* PASSAGE SHOWN:
━━━━━━━━━━━━━━━━━━━━━━━━━━━━━━
Fig. 3 Arrhenius plots using the oscillatory frequency ω, for the bromate–oxalic acid–acetone–cerium system operated in batch at two distinct initial concentrations of acetone: 0.115 mol L⁻¹ (black squares) and 0.157 mol L⁻¹ (red circles). Other concentrations: [H₂SO₄]₀ = 1.42 mol L⁻¹; [NaBrO₃]₀ = 0.010 mol L⁻¹; [(COOH)₂]₀ = 0.025 mol L⁻¹; and [Ce₂(SO₄)₃]₀ = 0.0005 mol L⁻¹.

An important remark to be done at this point is that although no oscillations were found in batch at 35 °C for the lower acetone concentration used, the apparent oscillatory activation energy depicted in Fig. 3 (∼72–74 kJ mol⁻¹) is representative of the system operated in batch in the temperature range investigated. The flow experiments were carried out with [CH₃COCH₃] = 0.115 mol L⁻¹ and the main results are summarized in the following.
━━━━━━━━━━━━━━━━━━━━━━━━━━━━━━
* SHORT TASK 1:
Among the entries, copy the stretch from the line that contains "The image size is (503, 433)." through the line that contains "pyautogui.click(x=525, y=85)", both lines included.
The entries are unrelated to the passage on the bromate–oxalic acid–acetone–cerium system.

* GIVEN DATA:
━━━━━━━━━━━━━━━━━━━━━━━━━━━━━━
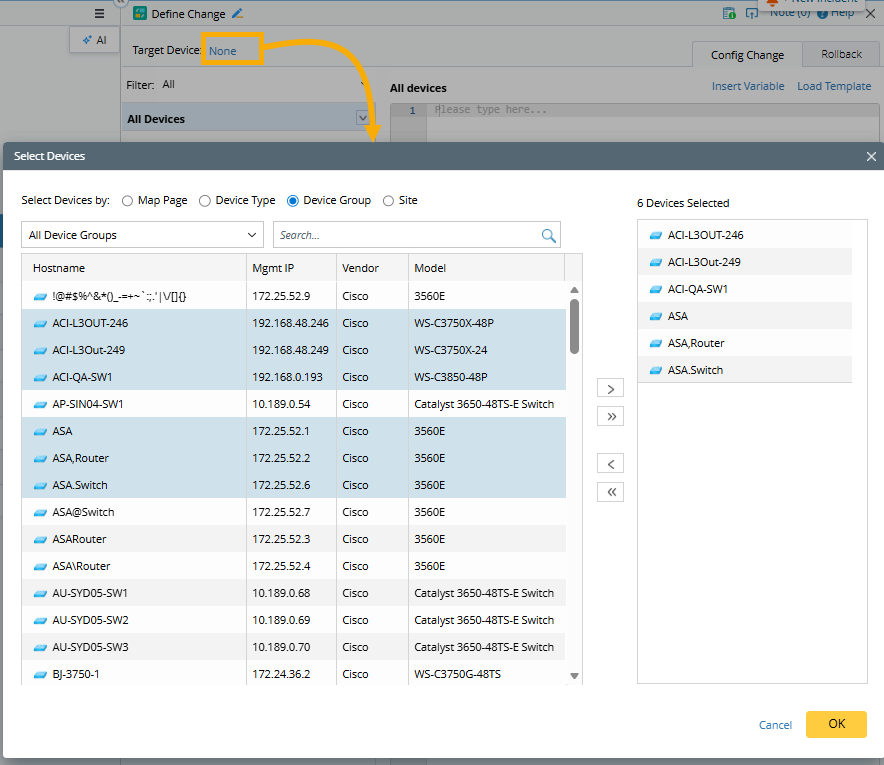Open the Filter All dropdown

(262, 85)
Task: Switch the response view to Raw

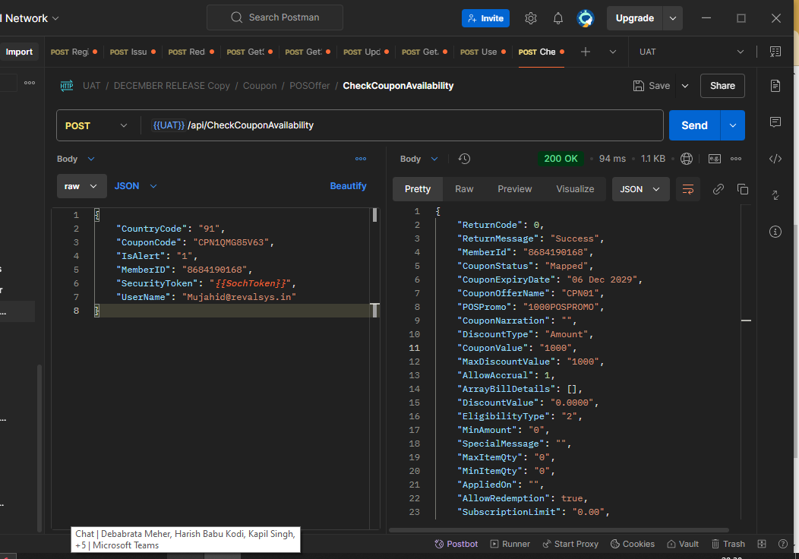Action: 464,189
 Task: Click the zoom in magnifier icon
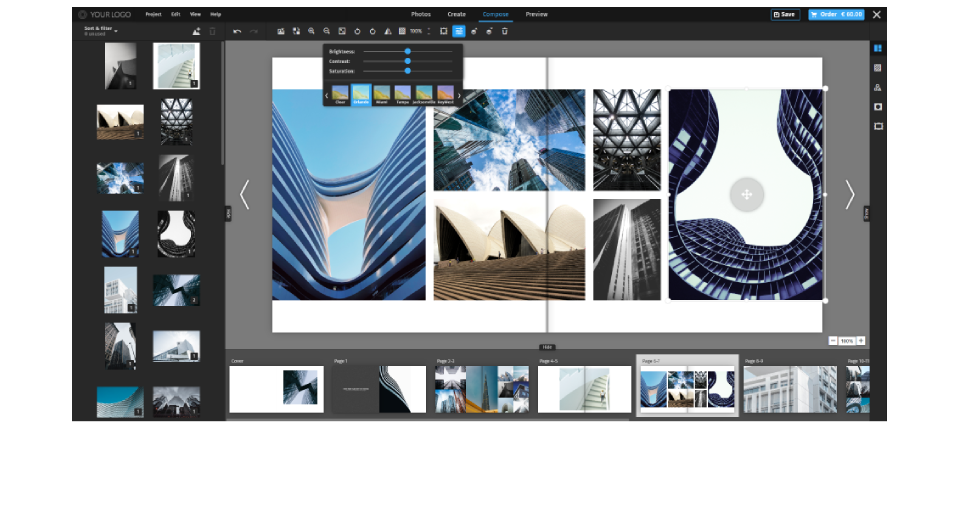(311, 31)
━━━━━━━━━━━━━━━━━━━━━━━━━━━━━━
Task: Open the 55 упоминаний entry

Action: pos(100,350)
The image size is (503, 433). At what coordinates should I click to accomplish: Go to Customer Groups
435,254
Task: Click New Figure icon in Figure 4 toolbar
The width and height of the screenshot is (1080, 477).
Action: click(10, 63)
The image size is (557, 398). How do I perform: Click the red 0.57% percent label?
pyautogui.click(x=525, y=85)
━━━━━━━━━━━━━━━━━━━━━━━━━━━━━━
* SHORT TASK 2:
In the passage on the bromate–oxalic acid–acetone–cerium system, what does the remark say about the apparent activation energy of roughly 72–74 kJ mol⁻¹, given that the lower acetone concentration showed no oscillations in batch at 35 °C? Answer in one to three sentences.

* EXERCISE RESULT 1:
The image size is (503, 433). At what coordinates should I click to accomplish: Go to Customer Groups
435,254
Task: Click New Figure icon in Figure 4 toolbar
The width and height of the screenshot is (1080, 477).
Action: click(10, 63)
The image size is (557, 398). How do I perform: Click the red 0.57% percent label?
pyautogui.click(x=525, y=85)

* EXERCISE RESULT 2:
The remark says that the apparent oscillatory activation energy of about 72–74 kJ mol⁻¹ still represents the system run in batch across the temperature range studied. This holds even though no oscillations were found in batch at 35 °C at the lower acetone concentration.